2) from apache server are you able to bind the managed server port?
3) can you pls send the weblogic ssl configuration? -
How to use a key file in the FTP Task using and SSL connection
In the past I have used this code to set the FTP pass word in an FTP component task in SSIS.
Does anyone know how to use a Key file in an SSL connection to download a file from an FTP site? If not can you tell me where I can get the C# code examples to learn how to create a script task or if there is another way in SSIS to download large files
from an SSL FTP site? Thank you for any help offered.
public void Main()
ConnectionManager FTPConn;
FTPConn = Dts.Connections["FTPServer"];
FTPConn.Properties["ServerPassword"].SetValue(FTPConn, Dts.Variables["FTPPassword"].Value);
Dts.TaskResult = (int)ScriptResults.Success;
AntonioYou can use SFTP for this.
This is a way of implementing SFTP in SSIS using standard tasks
http://visakhm.blogspot.in/2012/12/implementing-dynamic-secure-ftp-process.html
also see
http://blog.goanywheremft.com/2011/10/20/sftp-ftps-secure-ftp-transfers/
Please Mark This As Answer if it helps to solve the issue Visakh ---------------------------- http://visakhm.blogspot.com/ https://www.facebook.com/VmBlogs
Maybe you are looking for
-
Messages won't stay in trash go back into inbox?

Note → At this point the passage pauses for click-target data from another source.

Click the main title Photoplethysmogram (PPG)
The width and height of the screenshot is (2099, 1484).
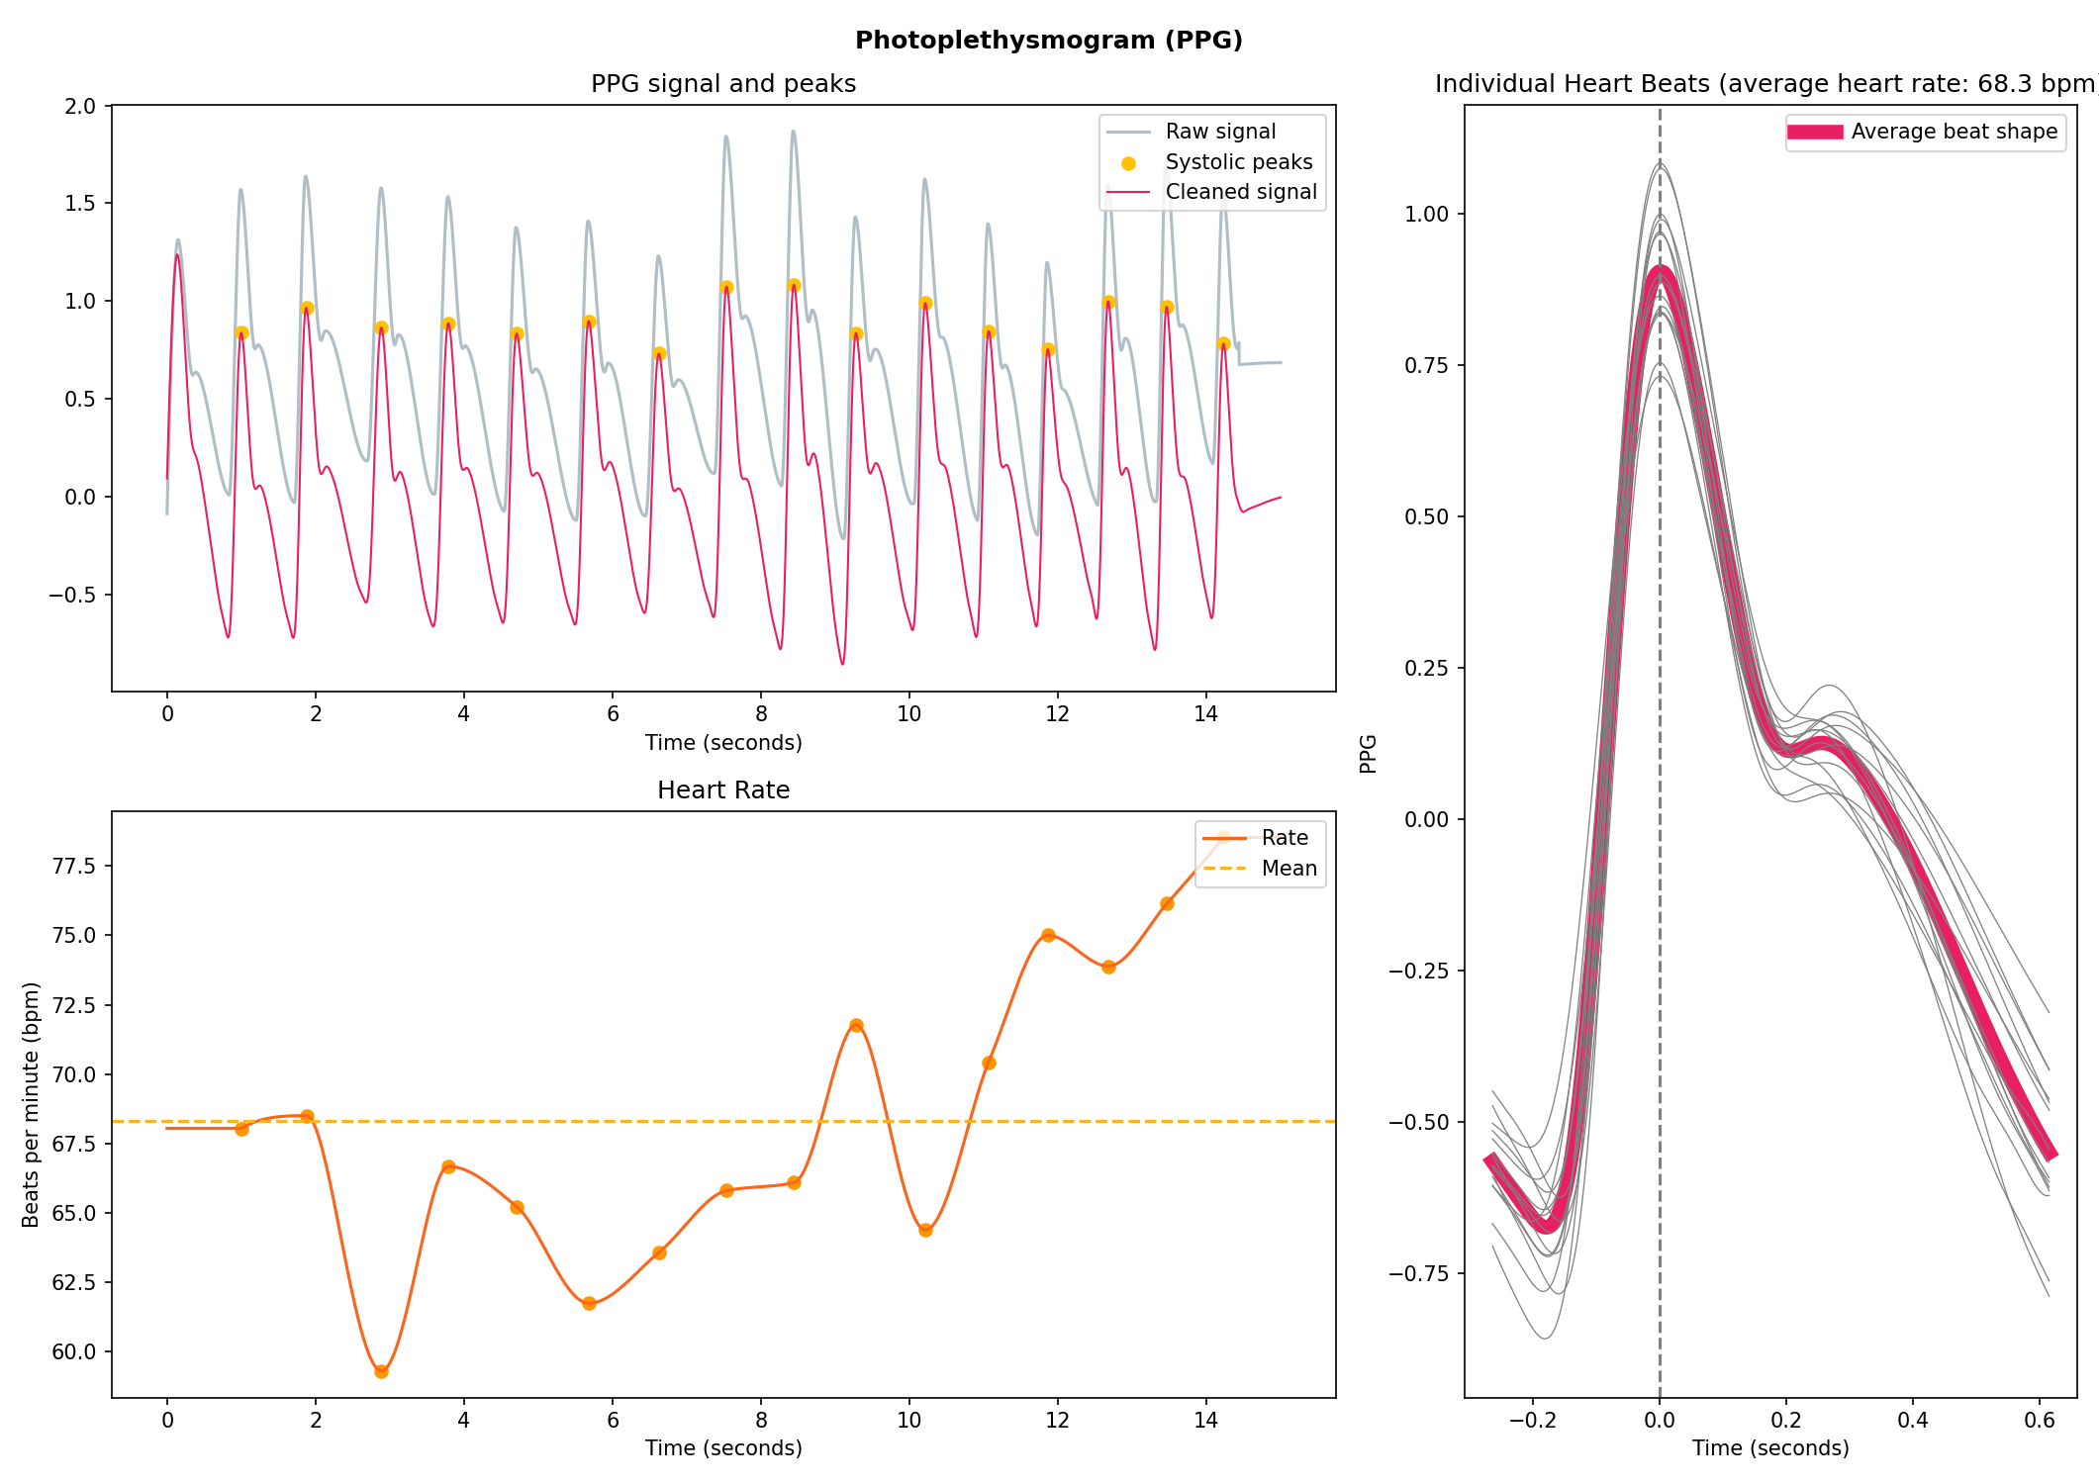click(1048, 40)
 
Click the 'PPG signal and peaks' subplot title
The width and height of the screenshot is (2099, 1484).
click(722, 84)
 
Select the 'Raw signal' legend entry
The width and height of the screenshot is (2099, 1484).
click(1219, 132)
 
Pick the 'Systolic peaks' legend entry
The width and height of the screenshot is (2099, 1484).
click(1238, 162)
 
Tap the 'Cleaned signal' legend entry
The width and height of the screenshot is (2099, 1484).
click(1240, 192)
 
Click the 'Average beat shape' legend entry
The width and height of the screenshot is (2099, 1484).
click(1954, 132)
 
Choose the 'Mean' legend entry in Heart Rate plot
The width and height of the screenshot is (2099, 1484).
click(1288, 869)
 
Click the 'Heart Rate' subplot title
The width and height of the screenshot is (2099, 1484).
click(722, 790)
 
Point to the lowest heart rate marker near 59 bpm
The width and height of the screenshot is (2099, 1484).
click(381, 1371)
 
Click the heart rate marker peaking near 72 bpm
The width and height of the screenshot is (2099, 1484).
click(856, 1025)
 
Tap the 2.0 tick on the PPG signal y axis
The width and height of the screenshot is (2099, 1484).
click(80, 106)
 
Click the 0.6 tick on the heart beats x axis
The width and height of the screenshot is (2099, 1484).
click(2039, 1421)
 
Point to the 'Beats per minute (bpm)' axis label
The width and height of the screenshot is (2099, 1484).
click(31, 1104)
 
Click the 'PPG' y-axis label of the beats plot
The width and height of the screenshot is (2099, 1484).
click(1368, 753)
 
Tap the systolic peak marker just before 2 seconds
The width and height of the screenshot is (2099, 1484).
click(307, 309)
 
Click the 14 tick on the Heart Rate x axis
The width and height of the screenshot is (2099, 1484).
click(1205, 1421)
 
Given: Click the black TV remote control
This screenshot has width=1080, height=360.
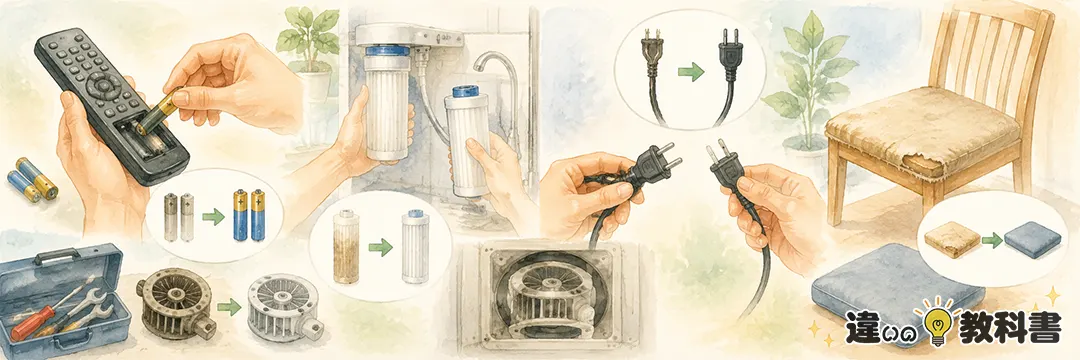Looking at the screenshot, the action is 110,107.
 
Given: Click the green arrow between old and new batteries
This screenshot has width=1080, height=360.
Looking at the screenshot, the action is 214,218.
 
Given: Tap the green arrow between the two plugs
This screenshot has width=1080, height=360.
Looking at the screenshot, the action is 692,71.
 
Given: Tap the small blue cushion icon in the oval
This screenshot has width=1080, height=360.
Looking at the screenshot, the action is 1032,241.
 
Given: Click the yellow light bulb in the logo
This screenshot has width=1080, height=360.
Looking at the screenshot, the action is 938,324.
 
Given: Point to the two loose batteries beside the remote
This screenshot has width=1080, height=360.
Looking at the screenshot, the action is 32,180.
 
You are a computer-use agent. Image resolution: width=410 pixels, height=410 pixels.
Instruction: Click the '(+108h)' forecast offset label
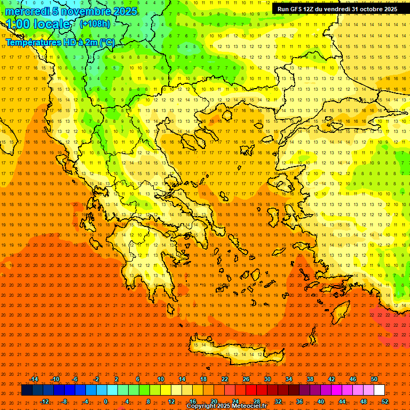click(94, 24)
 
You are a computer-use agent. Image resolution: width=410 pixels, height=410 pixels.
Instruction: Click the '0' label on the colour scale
click(106, 401)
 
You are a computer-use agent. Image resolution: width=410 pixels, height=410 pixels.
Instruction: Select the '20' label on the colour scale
click(214, 401)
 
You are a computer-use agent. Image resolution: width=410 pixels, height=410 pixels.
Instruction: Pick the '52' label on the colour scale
click(385, 401)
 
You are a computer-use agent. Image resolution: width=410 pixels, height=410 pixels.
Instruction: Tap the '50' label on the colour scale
click(374, 379)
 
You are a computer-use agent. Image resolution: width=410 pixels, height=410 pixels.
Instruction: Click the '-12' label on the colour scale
click(44, 401)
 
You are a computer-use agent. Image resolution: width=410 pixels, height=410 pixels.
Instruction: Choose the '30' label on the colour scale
click(267, 379)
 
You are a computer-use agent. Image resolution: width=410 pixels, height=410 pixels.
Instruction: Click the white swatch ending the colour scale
click(379, 390)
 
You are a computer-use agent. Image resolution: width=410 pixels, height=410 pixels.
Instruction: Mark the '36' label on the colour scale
click(299, 401)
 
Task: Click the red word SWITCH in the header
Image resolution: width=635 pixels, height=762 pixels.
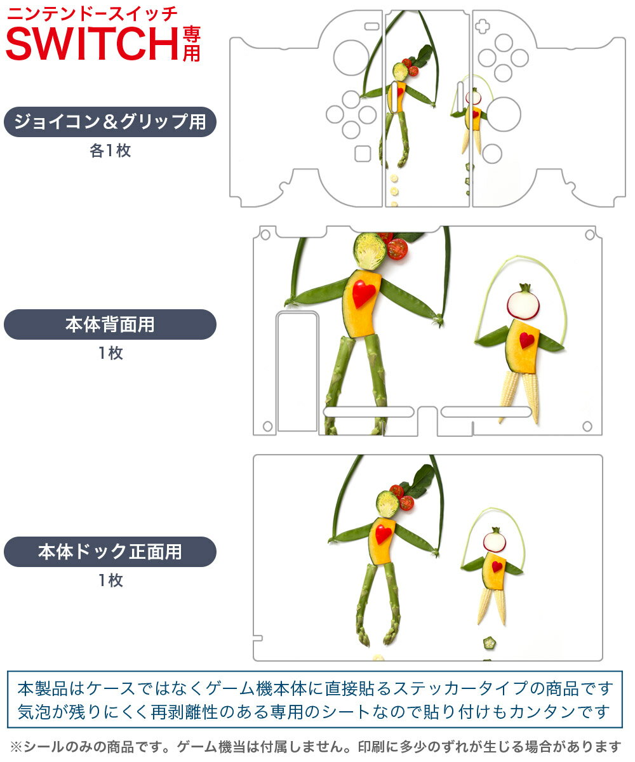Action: tap(92, 44)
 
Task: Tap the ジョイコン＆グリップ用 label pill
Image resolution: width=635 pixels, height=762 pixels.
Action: tap(110, 122)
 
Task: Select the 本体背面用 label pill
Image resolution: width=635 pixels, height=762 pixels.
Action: tap(110, 324)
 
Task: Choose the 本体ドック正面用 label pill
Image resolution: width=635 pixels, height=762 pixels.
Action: tap(110, 551)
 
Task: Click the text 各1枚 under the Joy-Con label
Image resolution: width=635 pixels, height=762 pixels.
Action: tap(110, 150)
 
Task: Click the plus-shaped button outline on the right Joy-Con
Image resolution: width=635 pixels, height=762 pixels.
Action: tap(482, 26)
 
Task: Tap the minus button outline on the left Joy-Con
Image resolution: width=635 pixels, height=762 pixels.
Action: tap(372, 26)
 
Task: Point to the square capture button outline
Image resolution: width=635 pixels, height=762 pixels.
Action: tap(363, 154)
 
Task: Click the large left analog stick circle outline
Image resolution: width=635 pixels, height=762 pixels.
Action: tap(351, 58)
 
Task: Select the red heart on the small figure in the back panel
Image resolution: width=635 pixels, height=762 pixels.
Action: tap(526, 340)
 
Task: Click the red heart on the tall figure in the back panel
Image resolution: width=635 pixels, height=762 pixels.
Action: tap(363, 293)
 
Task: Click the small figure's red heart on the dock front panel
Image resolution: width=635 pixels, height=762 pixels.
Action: tap(497, 566)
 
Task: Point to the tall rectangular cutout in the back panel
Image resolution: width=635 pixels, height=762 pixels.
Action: tap(297, 371)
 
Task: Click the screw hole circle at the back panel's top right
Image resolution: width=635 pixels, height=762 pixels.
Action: tap(590, 235)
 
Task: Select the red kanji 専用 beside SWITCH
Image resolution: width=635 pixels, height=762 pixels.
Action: tap(191, 44)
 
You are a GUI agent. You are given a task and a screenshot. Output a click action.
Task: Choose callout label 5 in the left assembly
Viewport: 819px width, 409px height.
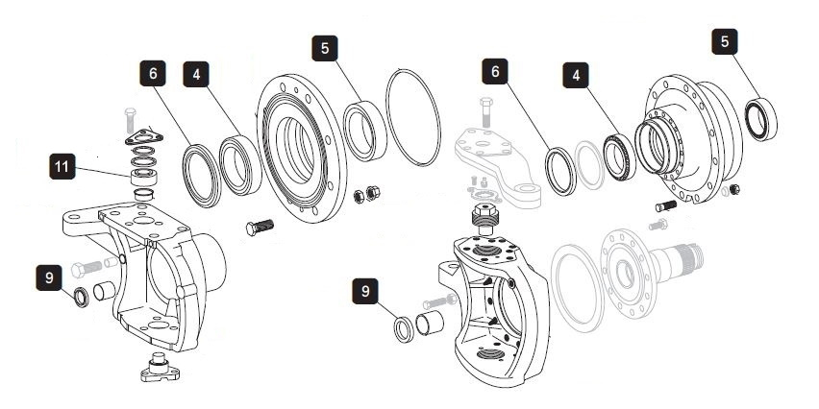327,48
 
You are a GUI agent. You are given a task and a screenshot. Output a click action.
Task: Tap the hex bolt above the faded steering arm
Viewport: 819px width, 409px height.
485,111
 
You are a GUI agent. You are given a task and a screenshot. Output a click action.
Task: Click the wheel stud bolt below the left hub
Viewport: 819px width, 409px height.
259,228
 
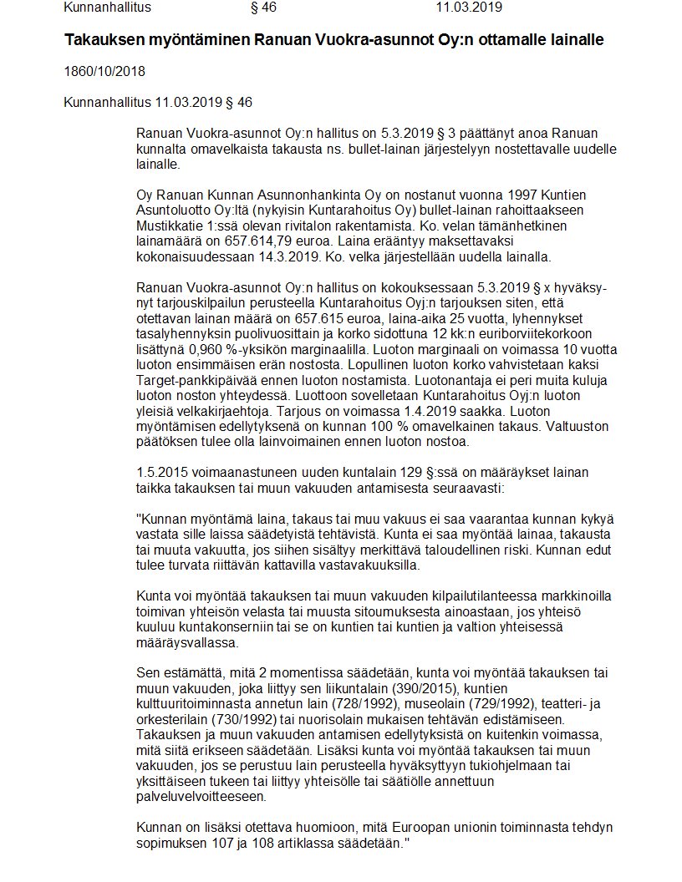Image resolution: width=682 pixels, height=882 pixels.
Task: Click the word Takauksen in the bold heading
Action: pyautogui.click(x=103, y=40)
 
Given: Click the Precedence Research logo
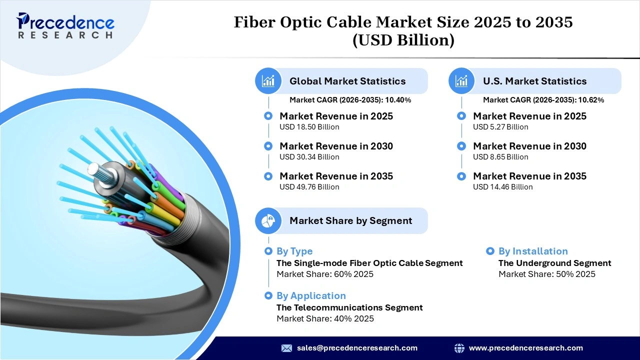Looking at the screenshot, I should [66, 26].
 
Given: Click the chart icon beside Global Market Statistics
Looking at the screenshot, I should [268, 81].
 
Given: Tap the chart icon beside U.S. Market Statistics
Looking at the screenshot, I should [462, 81].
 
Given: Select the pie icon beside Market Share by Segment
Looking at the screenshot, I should [268, 220].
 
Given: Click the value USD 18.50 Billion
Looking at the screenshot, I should [310, 127].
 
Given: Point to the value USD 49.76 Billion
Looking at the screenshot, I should [310, 187].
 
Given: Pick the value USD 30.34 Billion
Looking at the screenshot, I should [310, 157].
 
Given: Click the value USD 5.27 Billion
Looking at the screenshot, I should [500, 127].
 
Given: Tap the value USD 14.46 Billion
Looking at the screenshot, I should [503, 187].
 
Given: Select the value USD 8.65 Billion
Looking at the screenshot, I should [500, 157].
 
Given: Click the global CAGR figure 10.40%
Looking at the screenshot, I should [398, 100].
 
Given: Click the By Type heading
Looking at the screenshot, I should [294, 252].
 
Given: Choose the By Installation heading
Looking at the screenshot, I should [533, 252].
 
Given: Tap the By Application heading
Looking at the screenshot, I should [311, 296].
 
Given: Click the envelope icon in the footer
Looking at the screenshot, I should [286, 348].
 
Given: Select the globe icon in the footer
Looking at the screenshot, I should [459, 348].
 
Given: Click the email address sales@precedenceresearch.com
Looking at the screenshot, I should [357, 348].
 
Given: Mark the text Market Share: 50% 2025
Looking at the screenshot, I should [547, 274].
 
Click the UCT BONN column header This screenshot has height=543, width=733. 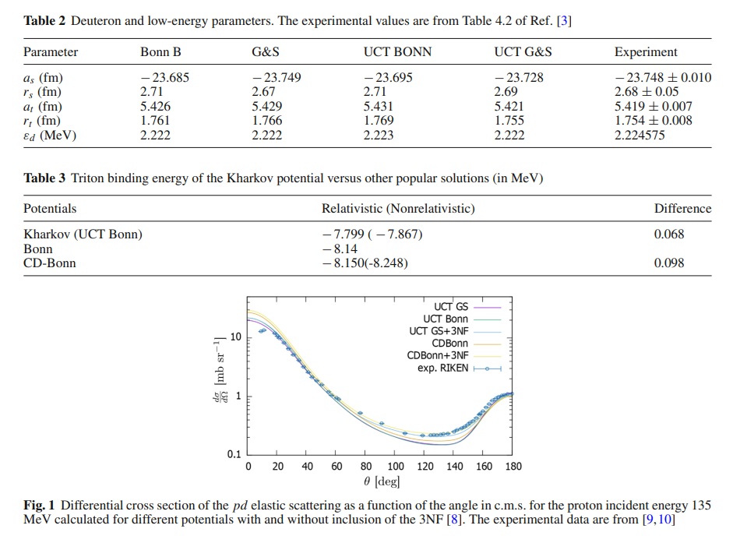[x=397, y=51]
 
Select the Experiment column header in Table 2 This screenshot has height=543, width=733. [x=646, y=52]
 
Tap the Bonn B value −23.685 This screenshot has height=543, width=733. [x=164, y=77]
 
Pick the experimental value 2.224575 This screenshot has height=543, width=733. [x=639, y=135]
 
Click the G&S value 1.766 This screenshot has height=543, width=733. [x=267, y=121]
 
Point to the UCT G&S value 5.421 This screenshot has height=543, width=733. [x=509, y=107]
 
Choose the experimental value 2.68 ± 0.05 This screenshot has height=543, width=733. [x=646, y=92]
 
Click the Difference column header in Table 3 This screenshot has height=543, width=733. [x=682, y=208]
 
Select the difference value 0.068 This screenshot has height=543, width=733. [x=668, y=234]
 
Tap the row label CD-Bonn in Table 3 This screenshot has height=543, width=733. [x=50, y=263]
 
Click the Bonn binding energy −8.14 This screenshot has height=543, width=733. [x=340, y=249]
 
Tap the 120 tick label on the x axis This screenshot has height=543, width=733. [x=425, y=467]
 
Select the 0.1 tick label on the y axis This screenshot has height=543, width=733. [x=234, y=454]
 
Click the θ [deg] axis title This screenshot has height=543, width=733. [x=382, y=481]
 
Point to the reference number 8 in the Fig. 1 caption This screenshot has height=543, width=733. [x=453, y=520]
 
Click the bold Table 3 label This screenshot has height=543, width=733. [x=44, y=178]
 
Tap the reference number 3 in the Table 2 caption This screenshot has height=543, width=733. [x=564, y=21]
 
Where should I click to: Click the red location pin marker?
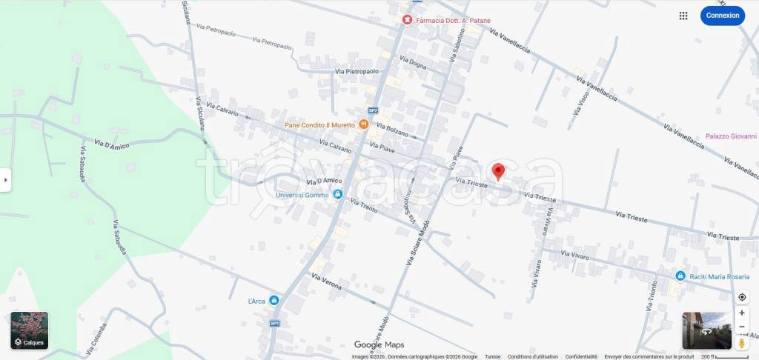499,172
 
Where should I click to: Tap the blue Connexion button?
722,16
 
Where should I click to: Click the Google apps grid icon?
683,16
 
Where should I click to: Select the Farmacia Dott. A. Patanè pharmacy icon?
407,20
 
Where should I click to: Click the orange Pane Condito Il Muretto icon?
363,124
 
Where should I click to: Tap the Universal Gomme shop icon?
338,195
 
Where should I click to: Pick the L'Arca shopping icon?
274,300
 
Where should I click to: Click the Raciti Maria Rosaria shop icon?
680,276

Hi! I am having problems deleting emails. I put them into the trash and when I look they are not there and then appear back in the inbox. I have tried all the usual tricks to get it to work but it won't . I suspect it is one particular email that I d
-
Anyone having problems with mail? I erased two emails and the trash bin, then when i shut down the iPhone and after turning it on again, the same two emails and the trash bin contents are still there. I've verified that there are no new messages wait
-
Since I installed the last update to OS X, iPhoto is running so slow that I can not even stand to use it! This problem started in May. I do have 36K photos in my library - but this never ending spinning ball started out of the blue the first time I l
-
Why won't 'Address and Search' from 'Customize Toolbar' box 'stick' when I drag it to my toolbar? I ran updates last night, and my Google searchbox disappeared and I can't get it back.
-
Service Call with Expenses Report
Dear All I would like to view a service report with the expenses , may I know how to get this report from SAP B1? Thanks in advance for advice. Thanks, Catea k.